Required action>
What you produce should be every line from the data that includes "Given".

Data for review>

----

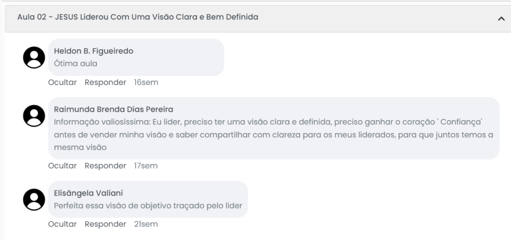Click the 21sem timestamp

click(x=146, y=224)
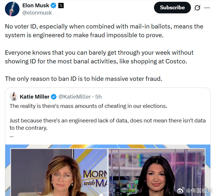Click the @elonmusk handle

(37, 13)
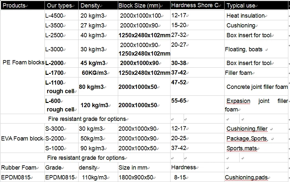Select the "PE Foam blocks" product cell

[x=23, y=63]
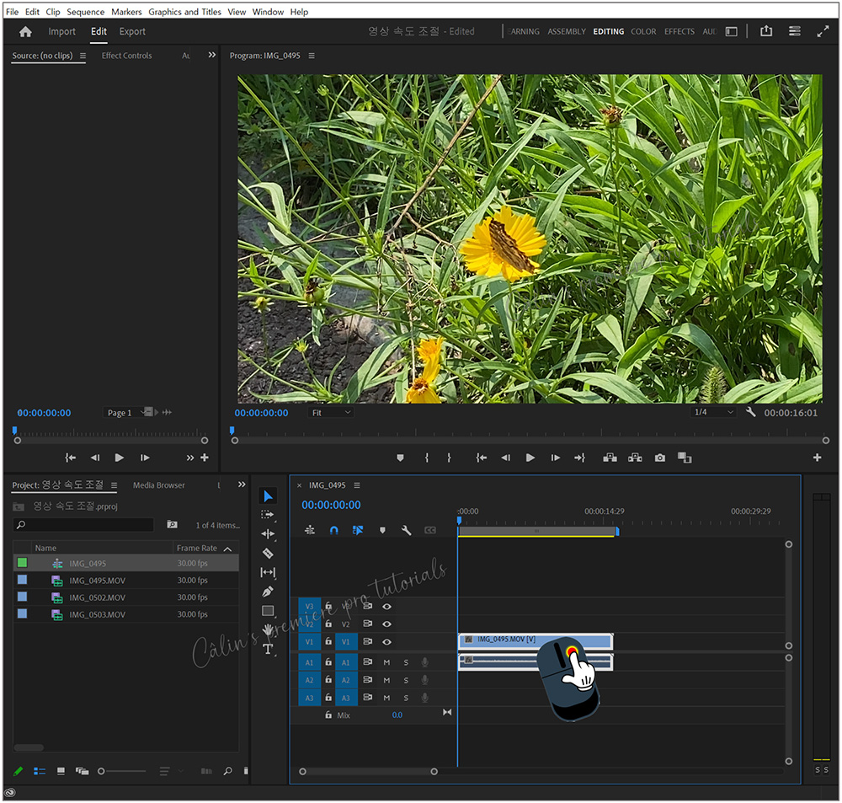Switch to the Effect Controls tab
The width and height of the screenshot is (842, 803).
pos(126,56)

----

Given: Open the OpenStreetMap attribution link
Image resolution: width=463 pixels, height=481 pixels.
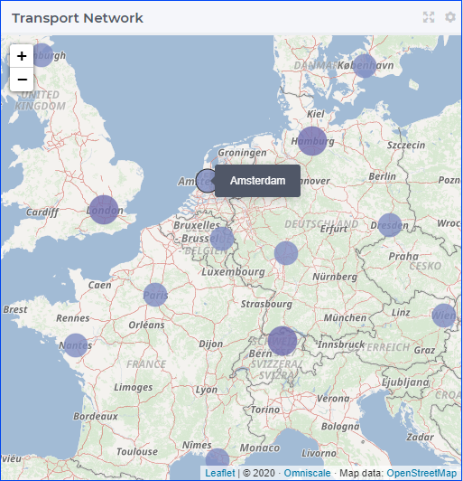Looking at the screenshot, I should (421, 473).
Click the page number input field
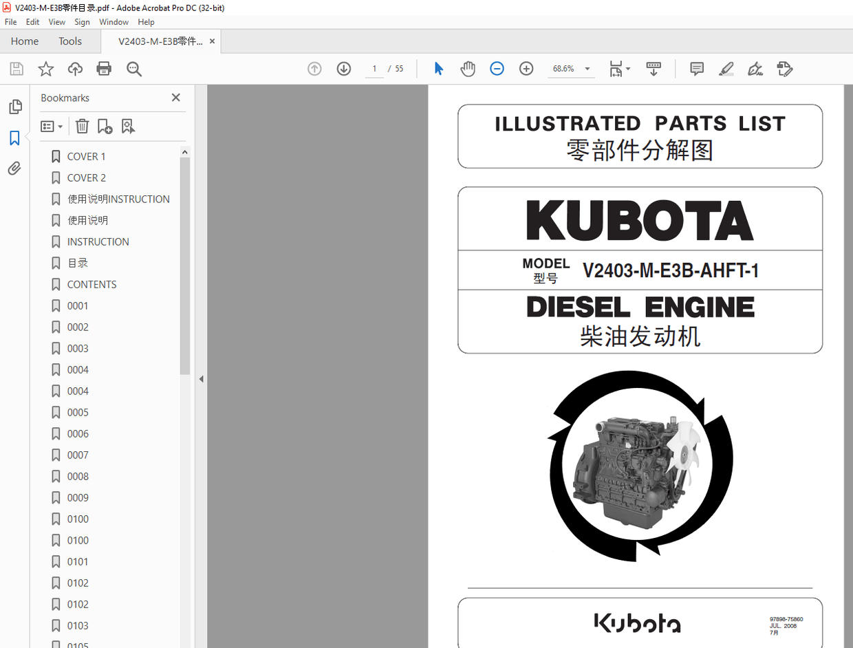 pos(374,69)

----

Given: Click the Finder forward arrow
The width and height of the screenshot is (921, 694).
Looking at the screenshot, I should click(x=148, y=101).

----

The answer>
Given: Open the OpenStreetMap attribution link
Given: Click the Finder forward arrow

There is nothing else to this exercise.